Agreed, which is why I qualified my doubt as pertaining to accredited schools of engineering. No accredited school of engineering in the U.S. will accept for graduate study a student who has not first received a bachelor's degree from an accredited engineering school. This is because such schools in the U.S. teach all engineers a core of basic engineering subjects at the bachelor's level regardless of their chosen specialization, and require that core at the graduate level. Being a professional degree, engineering has a responsibility to convey a certain minimum competence in everything the word means. A bachelor's degree in applied mathematics would not qualify him to study engineering at the graduate level in an accredited U.S. university.
Yes, if he did practice control-systems engineering, with or without a degree and license, then he did use empirical methods to verify designs, and he did use inductive reasoning to conclude from that evidence that a design probably works. That doesn't qualify one as a philosopher. And as we have seen, Buddha cannot demonstrate any degree of competence in philosophical reasoning. He's mostly just dropping names and regurgitating irrelevant history.

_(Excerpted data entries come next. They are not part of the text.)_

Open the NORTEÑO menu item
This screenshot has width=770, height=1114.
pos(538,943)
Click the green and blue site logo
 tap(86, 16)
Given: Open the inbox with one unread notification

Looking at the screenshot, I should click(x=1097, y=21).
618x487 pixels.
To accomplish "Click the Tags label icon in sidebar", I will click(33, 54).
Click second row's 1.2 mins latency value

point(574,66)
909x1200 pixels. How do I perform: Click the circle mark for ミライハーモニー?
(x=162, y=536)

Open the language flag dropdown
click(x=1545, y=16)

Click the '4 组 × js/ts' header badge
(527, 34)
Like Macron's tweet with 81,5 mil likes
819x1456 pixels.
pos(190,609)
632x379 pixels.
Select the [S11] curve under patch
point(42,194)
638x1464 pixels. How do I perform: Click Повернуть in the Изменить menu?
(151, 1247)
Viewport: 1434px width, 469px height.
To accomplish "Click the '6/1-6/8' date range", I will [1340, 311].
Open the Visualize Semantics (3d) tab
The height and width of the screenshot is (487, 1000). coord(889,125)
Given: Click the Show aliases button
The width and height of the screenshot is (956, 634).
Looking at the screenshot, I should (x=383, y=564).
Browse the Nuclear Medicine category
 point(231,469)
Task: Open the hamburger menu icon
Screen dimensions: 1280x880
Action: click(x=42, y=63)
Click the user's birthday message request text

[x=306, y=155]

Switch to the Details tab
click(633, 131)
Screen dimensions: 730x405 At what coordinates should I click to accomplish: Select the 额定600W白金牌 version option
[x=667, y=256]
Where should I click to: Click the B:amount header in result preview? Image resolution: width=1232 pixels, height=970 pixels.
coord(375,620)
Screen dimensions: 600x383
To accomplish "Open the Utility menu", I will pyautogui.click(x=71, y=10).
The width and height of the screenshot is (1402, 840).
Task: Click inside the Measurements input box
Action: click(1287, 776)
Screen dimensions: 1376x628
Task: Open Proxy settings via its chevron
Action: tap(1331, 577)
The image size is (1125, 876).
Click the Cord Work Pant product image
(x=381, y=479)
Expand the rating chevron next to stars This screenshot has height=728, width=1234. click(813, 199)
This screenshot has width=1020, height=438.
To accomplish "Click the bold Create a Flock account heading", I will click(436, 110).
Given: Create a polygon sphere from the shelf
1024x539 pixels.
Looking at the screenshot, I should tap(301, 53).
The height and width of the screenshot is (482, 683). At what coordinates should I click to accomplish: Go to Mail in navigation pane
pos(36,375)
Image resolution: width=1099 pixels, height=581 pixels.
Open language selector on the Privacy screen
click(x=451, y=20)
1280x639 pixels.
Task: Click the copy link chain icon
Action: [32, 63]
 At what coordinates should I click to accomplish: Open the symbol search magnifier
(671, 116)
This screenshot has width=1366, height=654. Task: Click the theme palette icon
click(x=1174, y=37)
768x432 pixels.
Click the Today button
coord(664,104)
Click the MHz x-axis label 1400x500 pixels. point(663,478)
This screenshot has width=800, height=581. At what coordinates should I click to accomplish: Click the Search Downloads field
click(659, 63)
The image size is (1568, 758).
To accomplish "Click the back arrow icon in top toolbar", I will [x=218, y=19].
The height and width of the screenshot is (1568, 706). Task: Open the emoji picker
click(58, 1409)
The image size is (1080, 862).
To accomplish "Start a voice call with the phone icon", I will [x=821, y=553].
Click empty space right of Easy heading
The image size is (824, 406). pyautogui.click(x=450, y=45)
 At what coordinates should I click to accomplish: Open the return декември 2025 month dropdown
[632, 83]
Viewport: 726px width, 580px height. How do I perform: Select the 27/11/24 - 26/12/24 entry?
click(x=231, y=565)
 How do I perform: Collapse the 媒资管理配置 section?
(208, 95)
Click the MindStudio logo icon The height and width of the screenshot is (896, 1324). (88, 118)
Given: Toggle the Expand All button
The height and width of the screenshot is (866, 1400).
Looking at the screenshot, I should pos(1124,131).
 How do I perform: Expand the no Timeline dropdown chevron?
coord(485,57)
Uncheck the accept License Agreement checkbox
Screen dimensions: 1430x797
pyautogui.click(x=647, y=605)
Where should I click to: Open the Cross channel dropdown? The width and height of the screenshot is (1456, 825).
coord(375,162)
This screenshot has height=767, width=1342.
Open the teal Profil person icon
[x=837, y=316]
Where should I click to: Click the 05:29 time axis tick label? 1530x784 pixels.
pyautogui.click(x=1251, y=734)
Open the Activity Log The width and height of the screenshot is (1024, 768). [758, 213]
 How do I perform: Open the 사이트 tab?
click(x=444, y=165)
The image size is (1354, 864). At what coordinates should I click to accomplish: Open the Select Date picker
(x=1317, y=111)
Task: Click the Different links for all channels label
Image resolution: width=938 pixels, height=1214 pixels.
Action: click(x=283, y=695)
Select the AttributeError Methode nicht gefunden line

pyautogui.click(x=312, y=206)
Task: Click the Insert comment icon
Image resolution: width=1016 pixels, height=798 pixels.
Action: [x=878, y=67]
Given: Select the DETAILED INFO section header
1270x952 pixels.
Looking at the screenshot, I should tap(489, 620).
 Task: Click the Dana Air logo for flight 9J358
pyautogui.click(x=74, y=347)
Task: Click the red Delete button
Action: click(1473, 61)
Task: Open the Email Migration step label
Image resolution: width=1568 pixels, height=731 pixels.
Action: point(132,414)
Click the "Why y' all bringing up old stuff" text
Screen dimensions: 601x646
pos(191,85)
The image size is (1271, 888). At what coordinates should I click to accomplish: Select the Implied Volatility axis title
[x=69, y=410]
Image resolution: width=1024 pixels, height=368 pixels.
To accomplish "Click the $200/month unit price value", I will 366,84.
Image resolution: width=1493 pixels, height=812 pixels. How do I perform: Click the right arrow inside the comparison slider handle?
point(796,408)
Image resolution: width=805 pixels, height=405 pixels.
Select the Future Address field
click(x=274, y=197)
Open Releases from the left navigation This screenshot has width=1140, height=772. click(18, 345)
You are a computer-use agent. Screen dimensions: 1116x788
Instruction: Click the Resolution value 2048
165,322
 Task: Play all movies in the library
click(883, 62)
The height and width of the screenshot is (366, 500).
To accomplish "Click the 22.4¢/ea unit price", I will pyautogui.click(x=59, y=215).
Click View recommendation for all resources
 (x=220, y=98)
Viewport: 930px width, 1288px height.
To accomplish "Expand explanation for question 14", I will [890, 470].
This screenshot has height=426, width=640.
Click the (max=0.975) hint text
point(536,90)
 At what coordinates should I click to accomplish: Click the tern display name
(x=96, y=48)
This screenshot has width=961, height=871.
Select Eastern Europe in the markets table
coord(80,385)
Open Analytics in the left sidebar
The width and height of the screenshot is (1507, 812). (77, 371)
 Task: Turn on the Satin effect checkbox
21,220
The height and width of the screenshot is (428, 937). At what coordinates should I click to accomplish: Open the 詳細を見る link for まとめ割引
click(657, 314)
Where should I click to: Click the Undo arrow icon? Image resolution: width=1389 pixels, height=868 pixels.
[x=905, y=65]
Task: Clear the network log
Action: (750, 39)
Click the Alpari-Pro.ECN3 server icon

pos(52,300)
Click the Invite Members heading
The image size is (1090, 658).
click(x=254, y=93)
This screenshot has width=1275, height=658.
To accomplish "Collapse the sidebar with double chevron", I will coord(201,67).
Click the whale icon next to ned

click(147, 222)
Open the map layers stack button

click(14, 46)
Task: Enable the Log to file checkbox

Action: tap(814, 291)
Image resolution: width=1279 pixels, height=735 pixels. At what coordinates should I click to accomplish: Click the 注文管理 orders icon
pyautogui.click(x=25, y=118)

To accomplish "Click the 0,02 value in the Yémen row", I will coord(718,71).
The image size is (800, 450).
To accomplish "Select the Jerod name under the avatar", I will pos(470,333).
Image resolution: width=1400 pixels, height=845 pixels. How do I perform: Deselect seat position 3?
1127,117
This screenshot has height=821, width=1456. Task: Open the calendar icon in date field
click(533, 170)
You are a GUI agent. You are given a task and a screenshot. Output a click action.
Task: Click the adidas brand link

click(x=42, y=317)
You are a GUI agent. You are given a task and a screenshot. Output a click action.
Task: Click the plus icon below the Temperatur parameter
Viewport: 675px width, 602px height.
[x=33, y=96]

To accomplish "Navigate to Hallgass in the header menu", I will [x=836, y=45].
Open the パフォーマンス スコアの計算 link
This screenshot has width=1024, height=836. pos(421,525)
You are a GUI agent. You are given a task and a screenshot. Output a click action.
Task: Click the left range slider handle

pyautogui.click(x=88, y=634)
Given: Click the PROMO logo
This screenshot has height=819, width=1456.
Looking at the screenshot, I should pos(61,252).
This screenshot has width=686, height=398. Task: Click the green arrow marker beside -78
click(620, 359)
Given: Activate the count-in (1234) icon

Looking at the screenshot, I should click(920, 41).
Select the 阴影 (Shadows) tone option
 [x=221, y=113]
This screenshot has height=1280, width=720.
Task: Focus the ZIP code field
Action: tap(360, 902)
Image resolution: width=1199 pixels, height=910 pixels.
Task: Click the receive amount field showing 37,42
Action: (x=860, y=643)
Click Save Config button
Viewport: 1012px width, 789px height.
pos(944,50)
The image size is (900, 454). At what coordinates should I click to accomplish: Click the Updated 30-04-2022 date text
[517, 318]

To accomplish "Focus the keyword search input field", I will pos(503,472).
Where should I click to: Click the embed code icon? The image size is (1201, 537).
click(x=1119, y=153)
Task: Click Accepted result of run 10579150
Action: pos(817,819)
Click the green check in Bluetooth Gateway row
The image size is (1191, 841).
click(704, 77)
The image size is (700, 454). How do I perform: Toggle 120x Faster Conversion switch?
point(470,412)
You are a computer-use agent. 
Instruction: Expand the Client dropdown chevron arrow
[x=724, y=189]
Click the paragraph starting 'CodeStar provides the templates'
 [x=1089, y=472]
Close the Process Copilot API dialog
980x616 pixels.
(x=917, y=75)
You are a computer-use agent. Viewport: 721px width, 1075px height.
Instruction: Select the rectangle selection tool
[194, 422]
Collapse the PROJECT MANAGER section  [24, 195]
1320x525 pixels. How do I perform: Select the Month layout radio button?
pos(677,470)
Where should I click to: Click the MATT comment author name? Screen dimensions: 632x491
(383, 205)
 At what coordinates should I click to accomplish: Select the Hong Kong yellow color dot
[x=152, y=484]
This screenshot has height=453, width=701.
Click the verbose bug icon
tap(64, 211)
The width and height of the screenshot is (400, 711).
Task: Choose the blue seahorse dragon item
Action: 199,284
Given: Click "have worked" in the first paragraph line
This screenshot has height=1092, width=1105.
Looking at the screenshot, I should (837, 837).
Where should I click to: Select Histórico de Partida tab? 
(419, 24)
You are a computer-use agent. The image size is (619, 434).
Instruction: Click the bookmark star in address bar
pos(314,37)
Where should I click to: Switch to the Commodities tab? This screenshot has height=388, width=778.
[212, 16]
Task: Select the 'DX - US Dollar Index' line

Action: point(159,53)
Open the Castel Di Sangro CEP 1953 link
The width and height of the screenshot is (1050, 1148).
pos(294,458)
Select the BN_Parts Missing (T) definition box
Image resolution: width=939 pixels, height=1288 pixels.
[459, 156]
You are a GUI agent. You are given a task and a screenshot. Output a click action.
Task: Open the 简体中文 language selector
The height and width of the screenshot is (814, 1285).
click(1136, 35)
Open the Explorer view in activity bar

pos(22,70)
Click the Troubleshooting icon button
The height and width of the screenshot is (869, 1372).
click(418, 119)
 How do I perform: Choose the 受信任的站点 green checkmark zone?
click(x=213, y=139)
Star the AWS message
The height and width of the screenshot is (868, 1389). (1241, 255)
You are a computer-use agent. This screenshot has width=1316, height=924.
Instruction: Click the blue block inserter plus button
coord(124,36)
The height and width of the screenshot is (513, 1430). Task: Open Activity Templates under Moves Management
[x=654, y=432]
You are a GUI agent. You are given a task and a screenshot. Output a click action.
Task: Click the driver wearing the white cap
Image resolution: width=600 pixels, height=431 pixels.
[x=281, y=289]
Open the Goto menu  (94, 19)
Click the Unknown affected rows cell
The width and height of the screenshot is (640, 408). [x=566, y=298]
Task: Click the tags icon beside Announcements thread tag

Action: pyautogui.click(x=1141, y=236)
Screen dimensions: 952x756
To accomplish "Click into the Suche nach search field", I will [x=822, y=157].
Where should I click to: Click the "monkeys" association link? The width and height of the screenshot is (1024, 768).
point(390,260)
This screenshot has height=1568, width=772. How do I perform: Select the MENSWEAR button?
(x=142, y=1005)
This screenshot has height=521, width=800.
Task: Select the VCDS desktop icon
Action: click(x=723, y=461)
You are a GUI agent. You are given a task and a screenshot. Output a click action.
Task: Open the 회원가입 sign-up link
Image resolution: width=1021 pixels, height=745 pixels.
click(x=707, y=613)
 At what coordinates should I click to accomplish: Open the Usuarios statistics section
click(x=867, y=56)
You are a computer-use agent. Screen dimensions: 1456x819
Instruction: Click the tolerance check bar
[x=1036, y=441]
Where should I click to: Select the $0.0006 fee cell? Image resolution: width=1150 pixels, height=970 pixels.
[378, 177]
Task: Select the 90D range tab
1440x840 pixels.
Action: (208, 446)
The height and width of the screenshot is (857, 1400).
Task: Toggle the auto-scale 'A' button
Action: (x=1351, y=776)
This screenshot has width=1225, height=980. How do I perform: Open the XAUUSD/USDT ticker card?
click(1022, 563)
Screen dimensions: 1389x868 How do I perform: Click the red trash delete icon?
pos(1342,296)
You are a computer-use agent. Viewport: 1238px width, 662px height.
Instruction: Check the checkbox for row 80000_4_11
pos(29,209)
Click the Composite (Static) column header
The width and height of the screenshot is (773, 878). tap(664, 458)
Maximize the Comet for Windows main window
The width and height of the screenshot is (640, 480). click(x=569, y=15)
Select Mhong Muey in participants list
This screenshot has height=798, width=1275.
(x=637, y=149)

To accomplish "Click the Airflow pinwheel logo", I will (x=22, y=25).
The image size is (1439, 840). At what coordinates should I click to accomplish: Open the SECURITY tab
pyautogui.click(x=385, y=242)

Those things he probably learnt decades ago are forgotten and working as buzzwords, while he read Popper five months ago so Popper is now in fashion and he must keep talking all the time about him -before he also forgets it-.
I take a dimmer view. I don't believe much of Buddha's claims to education. But in his favor, I've argued that they are irrelevant to his claims to be able to prove the existence of God. And he hasn't explicitly placed them at the foundation of his argument. So if I'm going to stay true to that argument then I musn't try to make them that foundation. His academic credentials are off-topic when he mentions them, therefore they must also be off-topic when I mention them, even to challenge them.
What I glean from this, however, is a general tenor of dishonesty which removes any benefit I might have given when doubting Buddha's preparation to formulate and defend his proof on the world stage. Insofar as his proof is based on claims to superior understanding, I fall back on the shadiness of his academic claims to undermine that basis. I don't think he's arguing in good faith, and so that's going to inform my approach to his arguments from now on.